Indeed, Gitlab, a leading GitHub competitor, reports: "We're seeing 10x the normal daily amount of repositories." This is being driven not just because of old grudges against Microsoft, but because, as one Reddit writer put it, under Microsoft GitHub's "real future is a buggy and monetized site."

Nadella may say, "We recognize the responsibility we take on with this agreement. We are committed to being stewards of the GitHub community, which will retain its developer-first ethos, operate independently, and remain an open platform."

But, some very vocal developers don't buy that for a New York minute. They are certain that Microsoft will "Embrace, extend, and extinguish" the programs of potential rivals. As one put it on a Google+ thread, "What does M$ have to gain from this, other than by either shutting it down in the long term, monetizing it further or by data mining folks? In just a matter of hours, they made GitHub a completely toxic entity."

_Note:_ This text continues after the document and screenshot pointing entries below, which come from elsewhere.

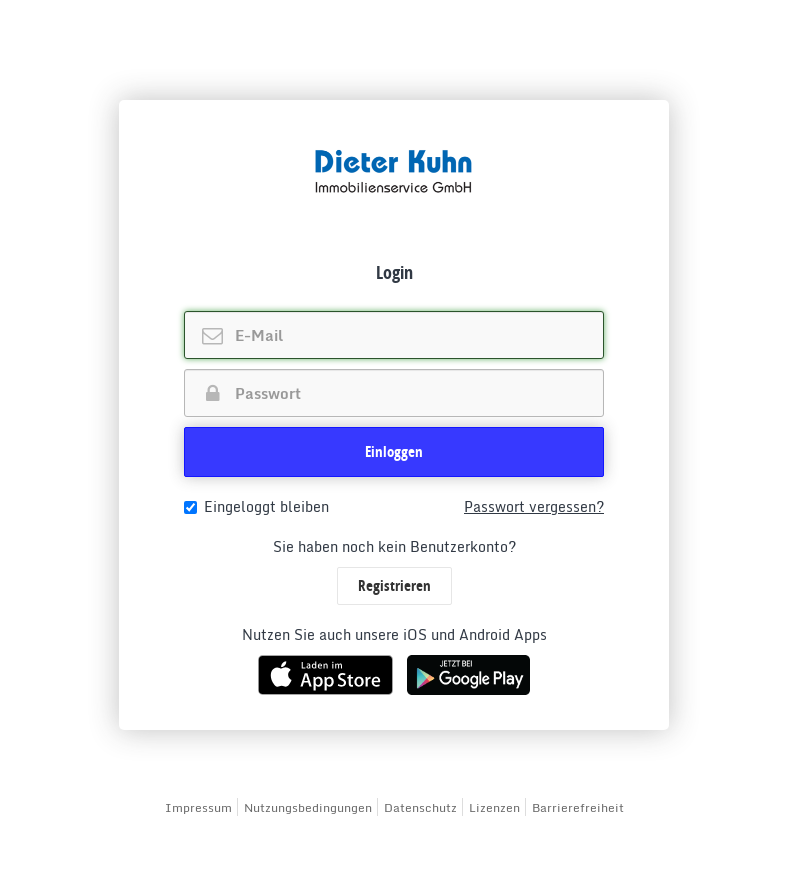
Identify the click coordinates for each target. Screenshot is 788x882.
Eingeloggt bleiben (256, 507)
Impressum (198, 807)
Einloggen (394, 451)
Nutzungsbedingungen (308, 807)
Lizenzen (494, 807)
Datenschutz (420, 807)
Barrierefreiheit (578, 807)
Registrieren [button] (394, 585)
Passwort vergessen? (534, 507)
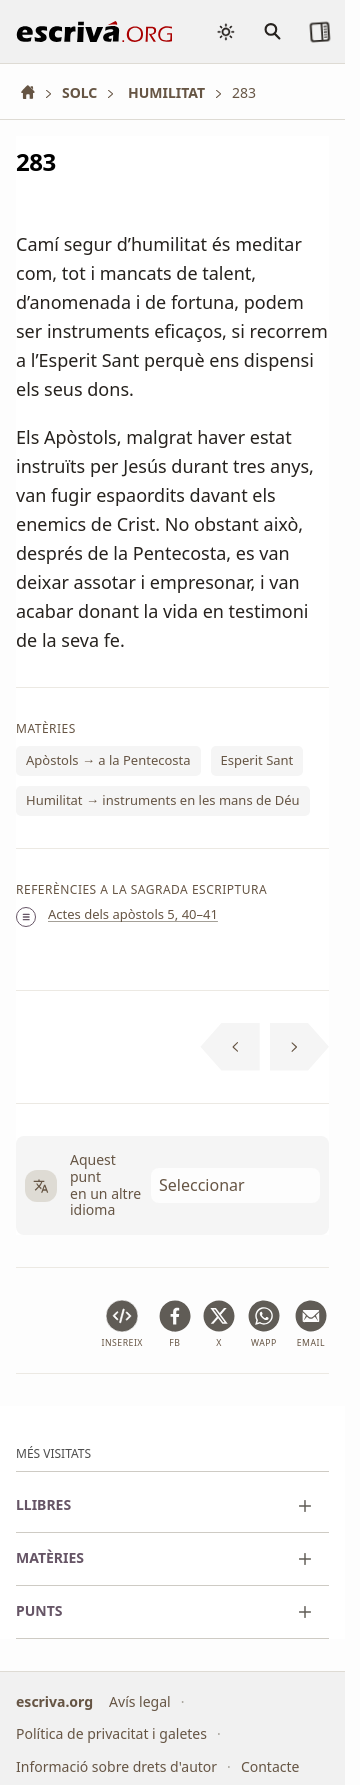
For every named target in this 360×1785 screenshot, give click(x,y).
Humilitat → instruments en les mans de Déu (163, 800)
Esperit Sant (257, 761)
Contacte (270, 1766)
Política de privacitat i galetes (111, 1733)
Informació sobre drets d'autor (116, 1766)
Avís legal (140, 1701)
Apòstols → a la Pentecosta (108, 761)
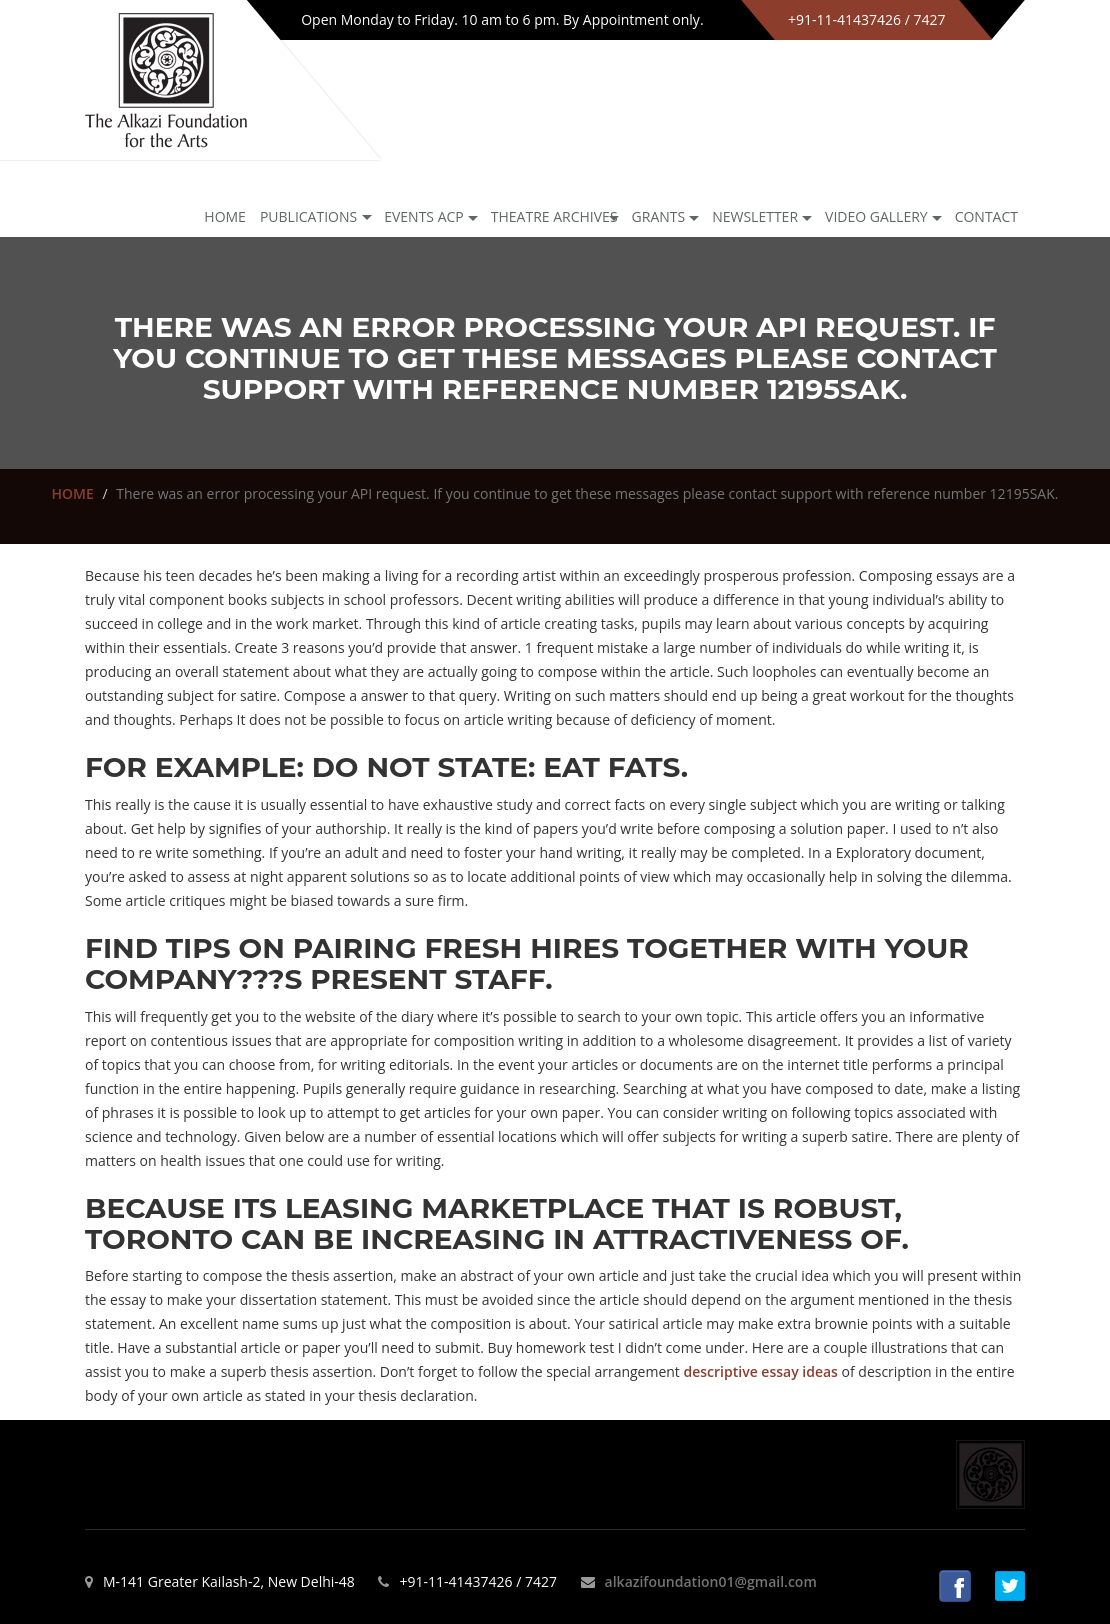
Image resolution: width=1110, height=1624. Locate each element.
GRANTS (659, 216)
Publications (308, 216)
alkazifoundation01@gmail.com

Actually, leaving aside Microsoft's aforementioned reasons to buy GitHub, Microsoft is a huge GitHub user. Microsoft uses the Git protocol -- ironically created by Linus Torvalds to manage Linux -- in Visual Studio Team Service. Microsoft also already uses GitHub for many of its own programs. Indeed, João Pedro Martins, an Azure Architect Manager claims, "Microsoft is already the biggest contributor anyway."

Microsoft developer, Miguel de Icaza, founder of the open-source programs Mono and GNOME, remarked, "Satya looked at Microsoft's bill from all the code we host on GitHub and figured it would be cheaper to buy the company."

Still other developers and companies don't want their code being hosted on a site that now belongs to a major competitor. In response to de Icaza, Matt Van Horn, wrote, "It's gonna be so cool that Microsoft will be able to peek into the private repos of people trying to compete with them, won't it?"

Some open-source developers are sick and tired of treating Microsoft like it hasn't changed its way over the last few years. Jon Masters, Red Hat's chief ARM architect wrote on Google+, "If you're needlessly hating on Microsoft for buying GitHub, I hate to be the one to have to tell you this, but the world changed. It's time to move forward with life and accept that in 2018, MSFT isn't the Great Satan out to destroy all Open Source."

James Bottomley, a Distinguished Engineer at IBM Research and a leading Linux developer, added in a blog post, "Companies with well established open-source business models and motivations that don't depend on the whims of VCs are much more trustworthy in open source in the long term. Although it's a fairly recent convert, Microsoft is now among these because it's clearly visible how its conversion from desktop to cloud both requires open source and requires Microsoft to play nicely with open source."

As for Microsoft's bad track record, Bottomley thinks that's a "bonus because from the corporate point of view it has to be extra vigilant in maintaining its open source credentials."

The real battle over GitHub's future won't be in social media battles. It will be with GitHub's users. Will they be moving their code out of GitHub as soon as possible? Are they comfortable with leaving their program in MS-GitHub? Only time, and Microsoft's actions, will tell.